First, people ask for ideas about their proposed speaker / receiver setup, and they generally get blasted about spending too much money on the receiver and not enough on the speakers.


Then, when I look at the speaker section (specifically at the proper receiver / amps for different speakres), the suggestions that people have for receiver + amp is generally way higher than the price for the speakers.


For example, I'm currently looking at buying the B&W 683 speakers (I like the sound - I'm not really looking for people's opinion of B&W, there's plenty of threads of that already). The speakers retail for $1500 / pair. However, when I look at what should be powering these speakers, its generally some nice receiver with pre-outs that is hooked up to a $1k+ amp.


The receiver I'm currently looking at buying is the Denon 1909 that will be coming out soon. This receiver does not have pre-outs for anything other than the sub. Would this receiver be considered good w/ the B&W 683 speakers? Sure, I might not get the best possible sound, but will it do a good job? Or should I just consider different speakers (or a different receiver), because this is just not a good match?
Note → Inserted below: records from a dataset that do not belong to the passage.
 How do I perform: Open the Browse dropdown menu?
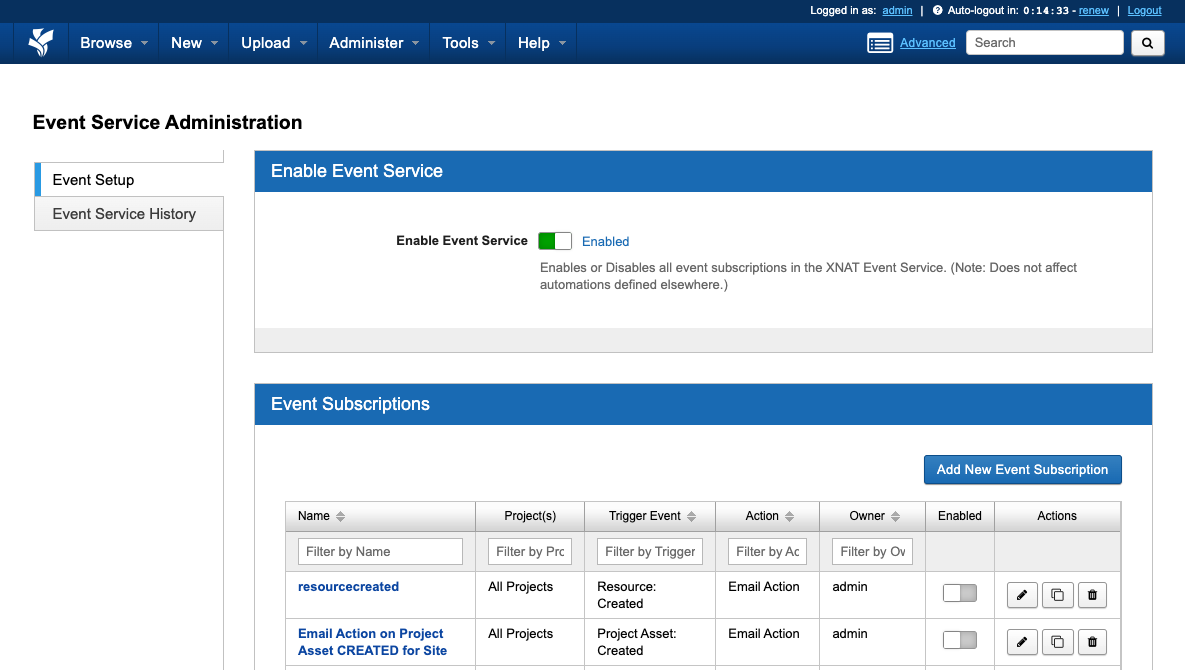pyautogui.click(x=114, y=43)
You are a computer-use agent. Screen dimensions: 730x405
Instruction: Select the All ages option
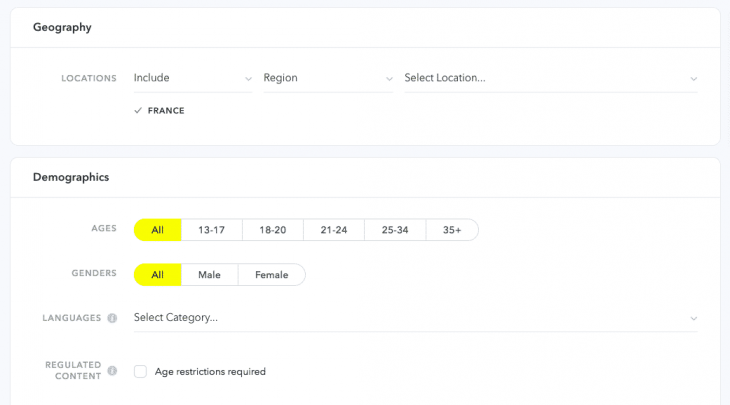[157, 230]
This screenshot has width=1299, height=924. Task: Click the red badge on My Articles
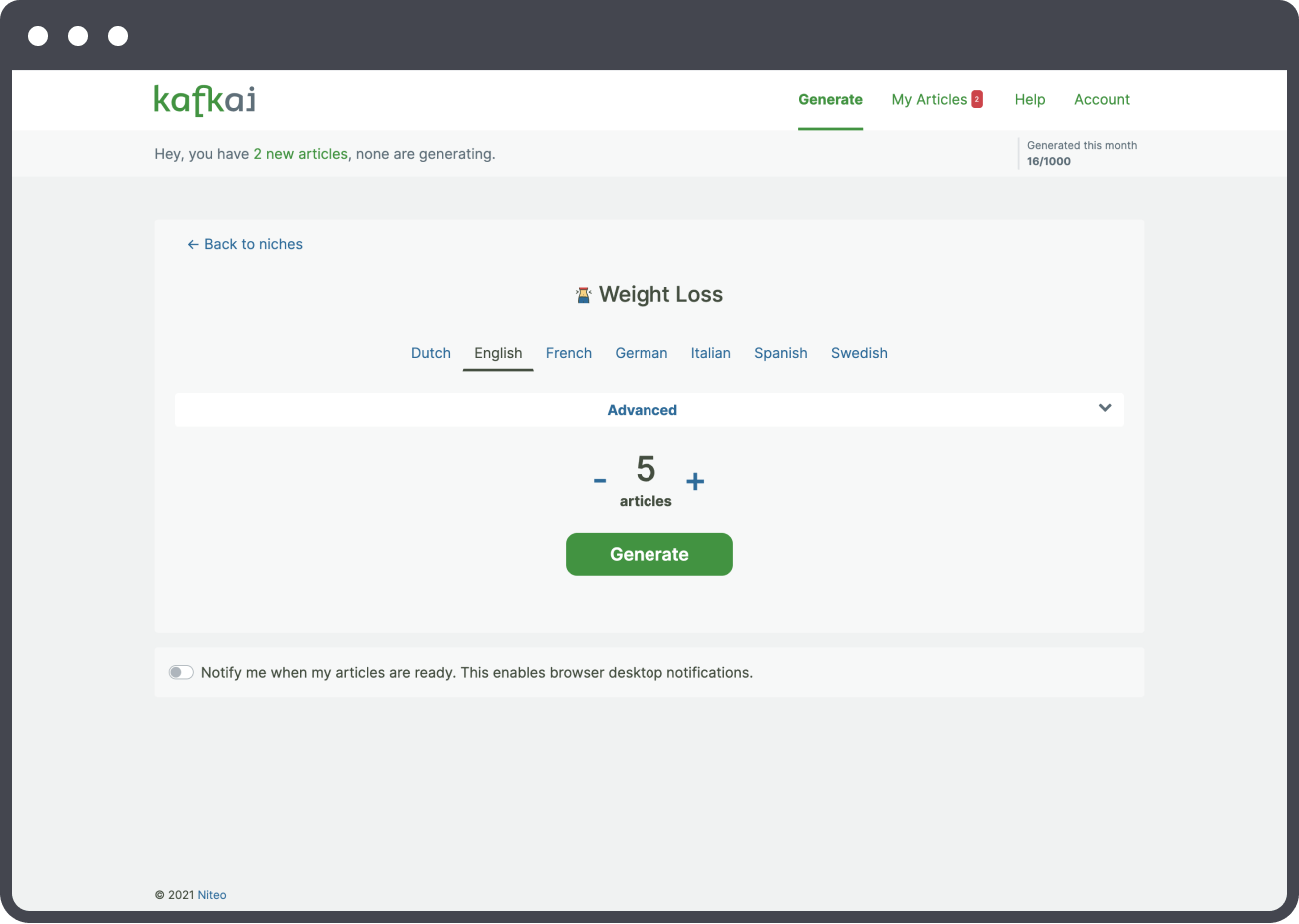(974, 99)
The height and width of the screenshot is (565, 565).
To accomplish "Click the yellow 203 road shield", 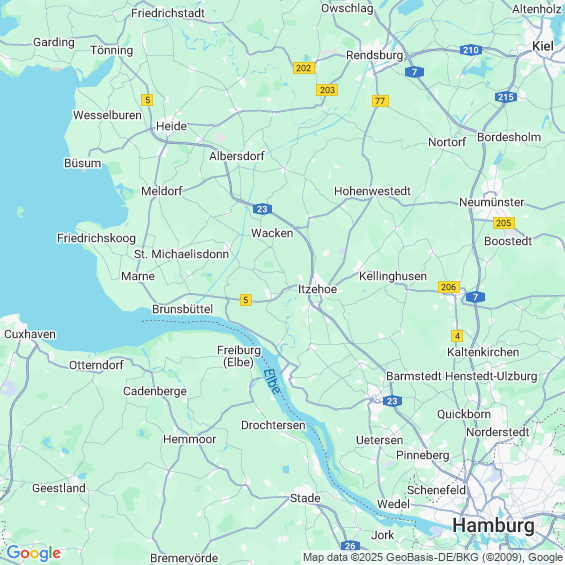I will tap(327, 90).
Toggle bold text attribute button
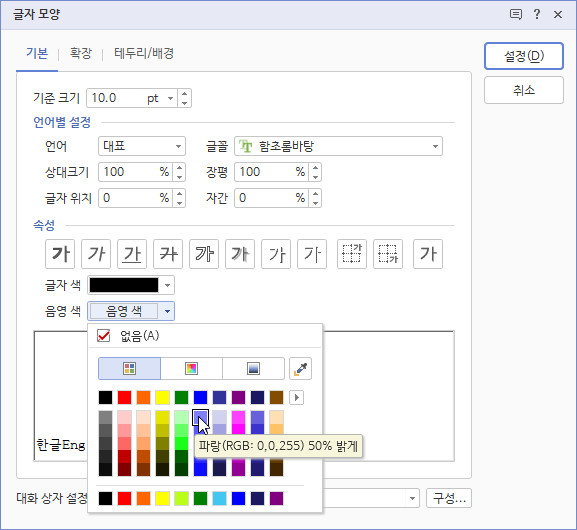This screenshot has width=577, height=530. (60, 254)
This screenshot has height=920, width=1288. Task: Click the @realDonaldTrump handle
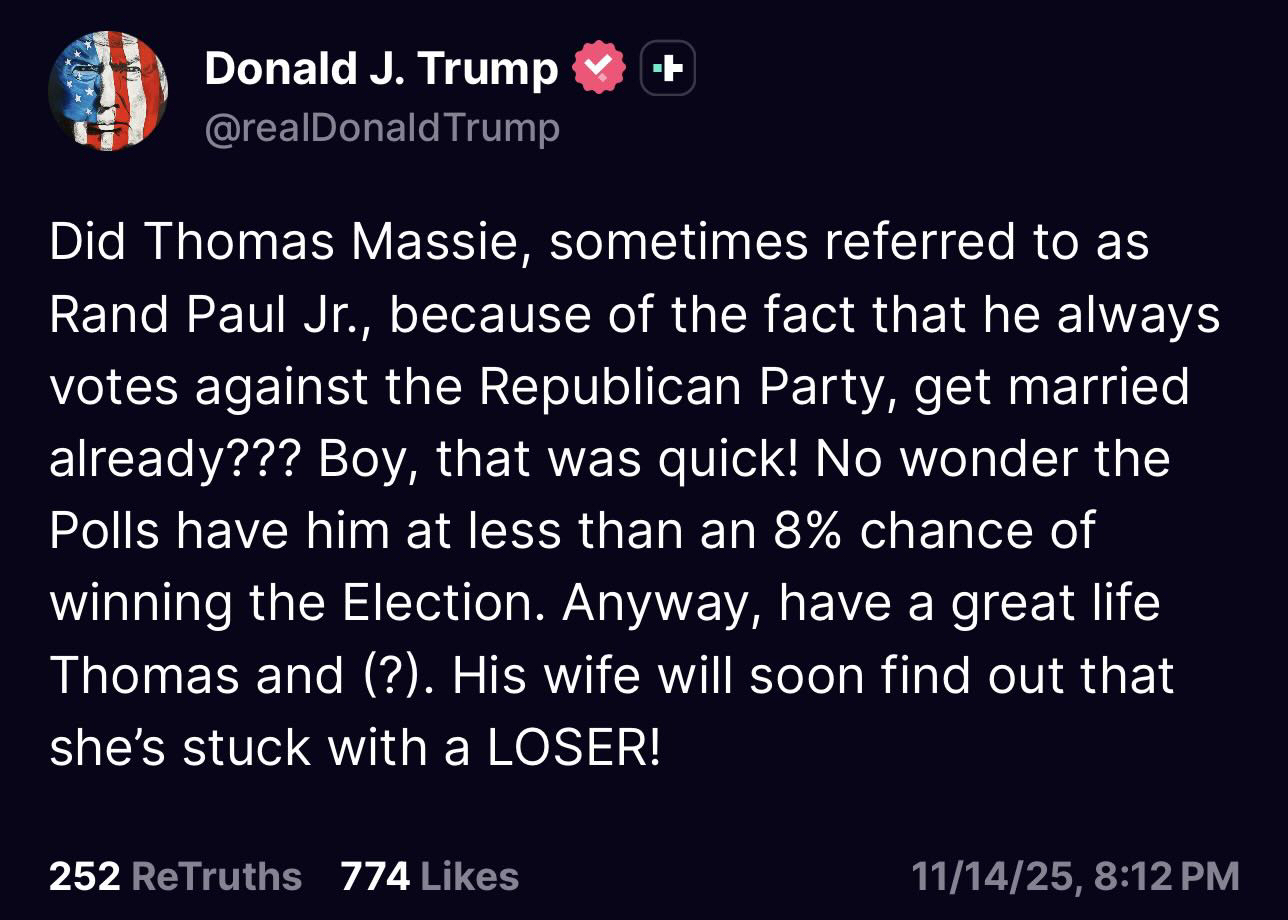pos(381,129)

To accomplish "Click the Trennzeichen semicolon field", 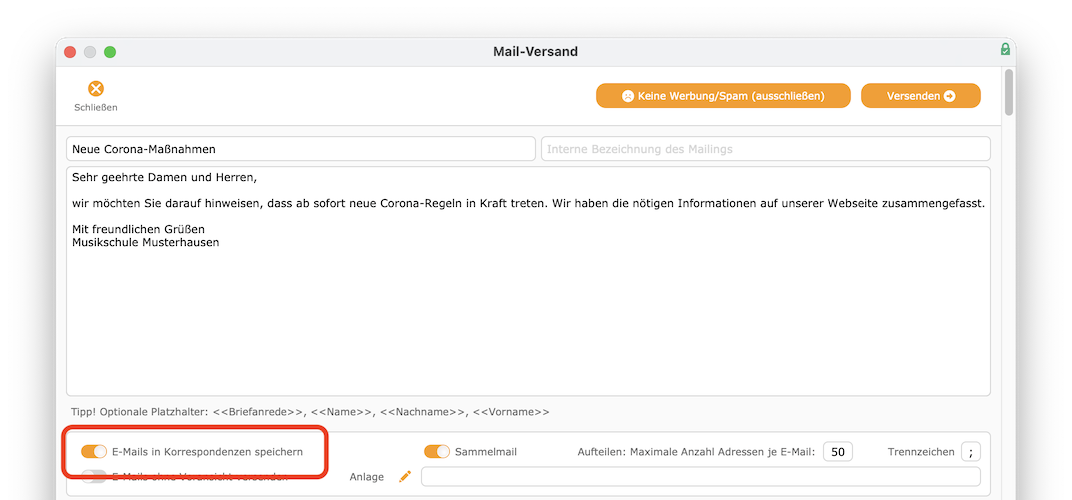I will click(971, 451).
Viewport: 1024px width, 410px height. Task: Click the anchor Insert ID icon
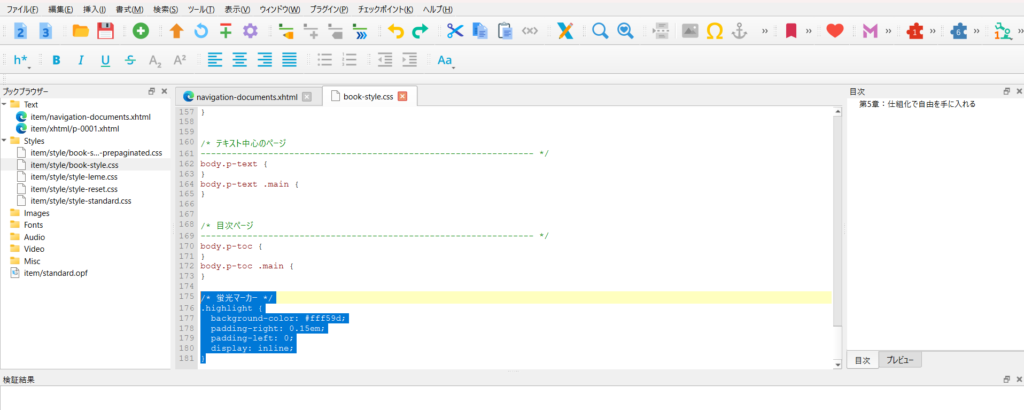tap(740, 31)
The room I'm putting this in is probably about 400sq feet. I don't really want the house to shake when I turn up the volume... but I do want good quality sound. Also, this is probably for 95% HT, and perhaps 5% music.


Edit: I should probably mention that the reason I want this particular receiver is because it is the lowest price receiver that has dynamic volume and can accept audio from HDMI signals. Also, I want more than 2 HDMI inputs.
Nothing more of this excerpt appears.